Era  quasi certa che Ginny avesse prima imprecato e poi urlato una qualche  maledizione contro il fratello, se non altro in quel momento Hermione  sperava che la buona mira della rossa non avesse smesso di funzionare  proprio quella sera. Harry aveva provato a raggiungerla mentre, una  volta abbandonato malamente il calice sul tavolo, era fuggita più veloce  che poteva da quell'immagine che aveva avuto il potere di distruggere  in mille pezzi il suo cuore. Aveva seminato l'amico riuscendo a  raggiungere appena in tempo una scalinata che subito dopo aveva preso a  spostarsi nel vuoto; -alle scale piace cambiare- le avevano  detto il primo anno ad Hogwarts, e mai come quella sera Hermione fu  grata ai fondatori per aver inserito quella peculiarità magica nel  Castello; infatti, se negli anni precedenti aveva odiato le scale  proprio per i ritardi che rischiavano ogni volta di causarle con le  lezioni, in quel preciso istante l'avevano salvata dagli occhi  compassionevoli di Harry che in quella situazione sarebbero risultati  solo ulteriormente umilianti.

Perchè era proprio così che Hermione Jean Granger si sentiva: umiliata.

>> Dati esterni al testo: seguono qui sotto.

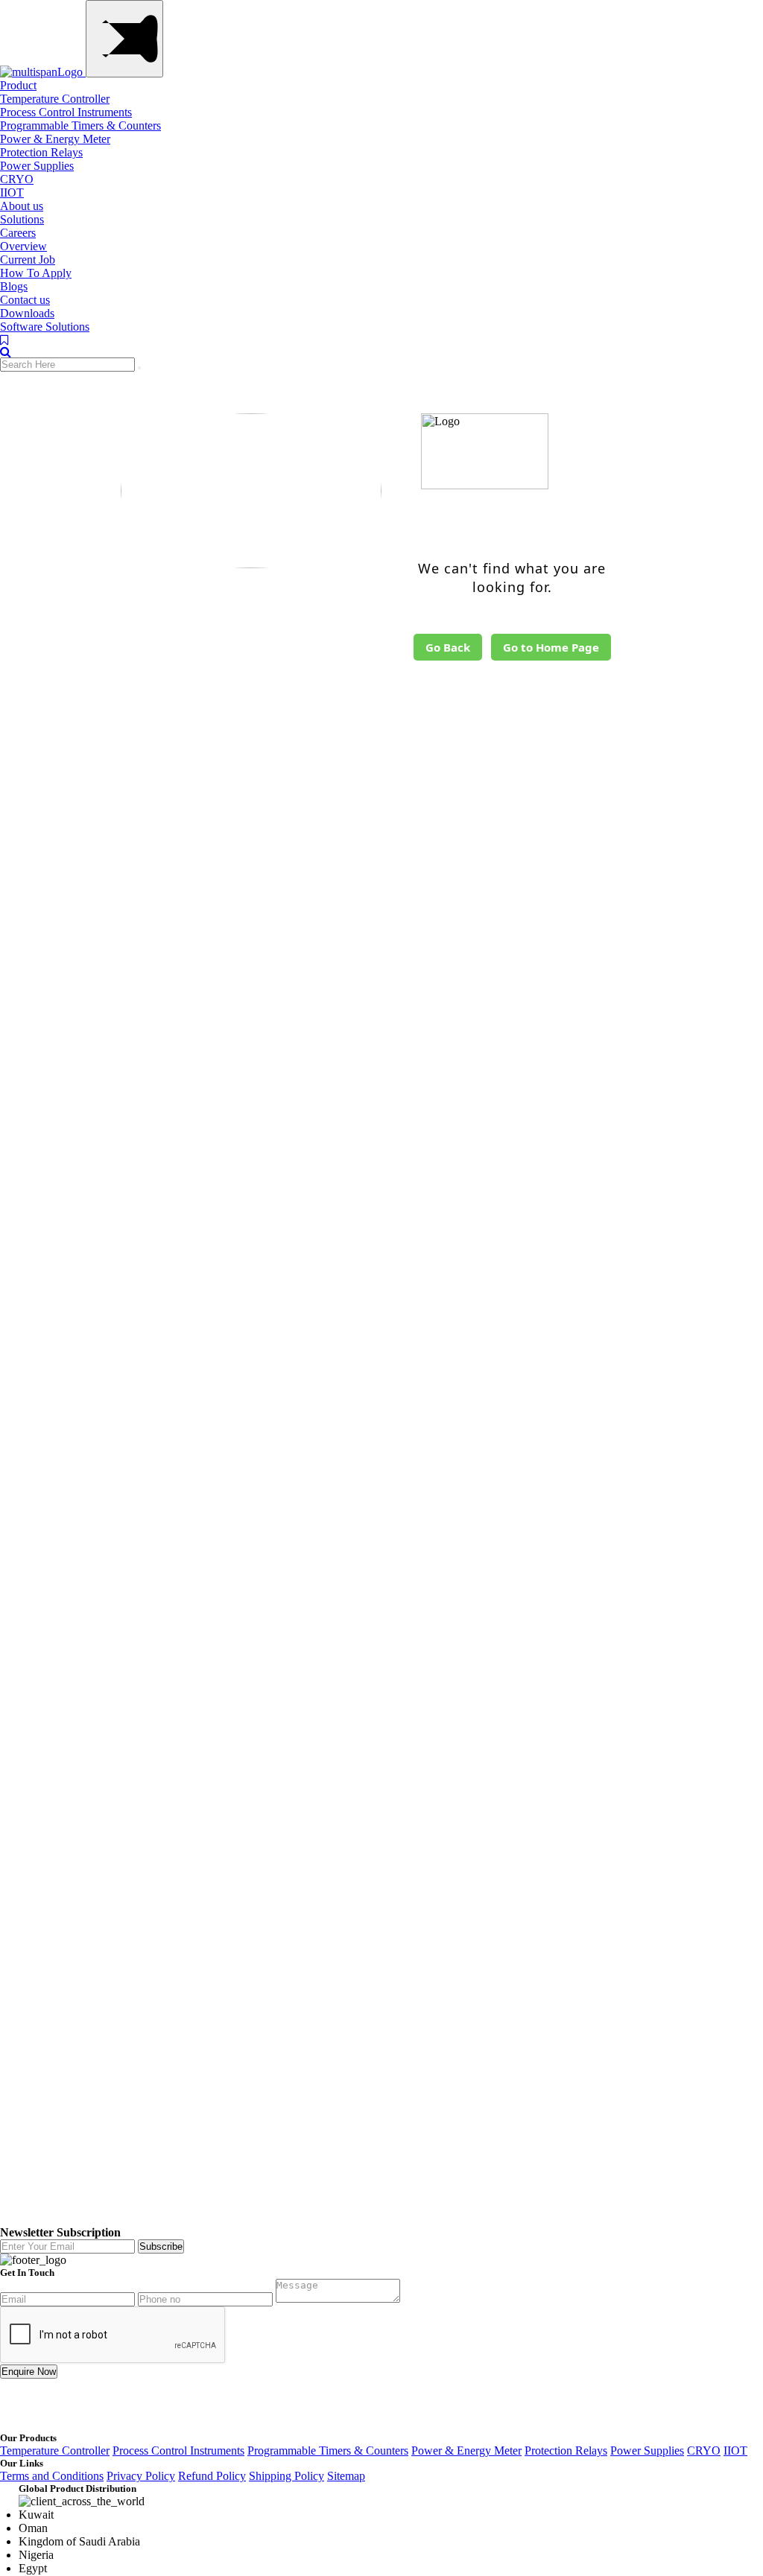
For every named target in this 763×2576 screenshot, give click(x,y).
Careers (18, 232)
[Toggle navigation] (124, 38)
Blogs (14, 286)
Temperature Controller (55, 98)
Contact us (25, 299)
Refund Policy (212, 2476)
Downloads (27, 313)
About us (21, 206)
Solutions (22, 219)
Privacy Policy (141, 2476)
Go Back (447, 647)
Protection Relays (41, 152)
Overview (23, 246)
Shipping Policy (286, 2476)
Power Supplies (37, 165)
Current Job (27, 259)
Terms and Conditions (52, 2476)
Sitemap (346, 2476)
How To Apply (36, 273)
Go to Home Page (551, 647)
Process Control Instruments (66, 112)
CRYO (17, 179)
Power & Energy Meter (55, 139)
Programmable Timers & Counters (80, 125)
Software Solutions (44, 326)
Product (18, 85)
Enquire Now (28, 2371)
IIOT (12, 192)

Umiliata come donna, come amica, come amante. Usata da colui  che si era professato un vero amico. Si sentiva calpestata nel suo ego  femminile, distrutta nel profondo del suo animo. Lei che aveva sempre  aborrito trucchi e acconciature, vestiti sfarzosi e accessori superflui  in nome del sapere, della conoscenza, della giustizia, della lealtà e  dell'anticonformismo, quella sera aveva accantonato tutto per lui e,  cosa ancora più dolorosa, si era resa conto che per lui sarebbe stata  disposta a fare la stessa cosa anche il giorno successivo e quello dopo  ancora e poi ancora e ancora. Tutto inutile.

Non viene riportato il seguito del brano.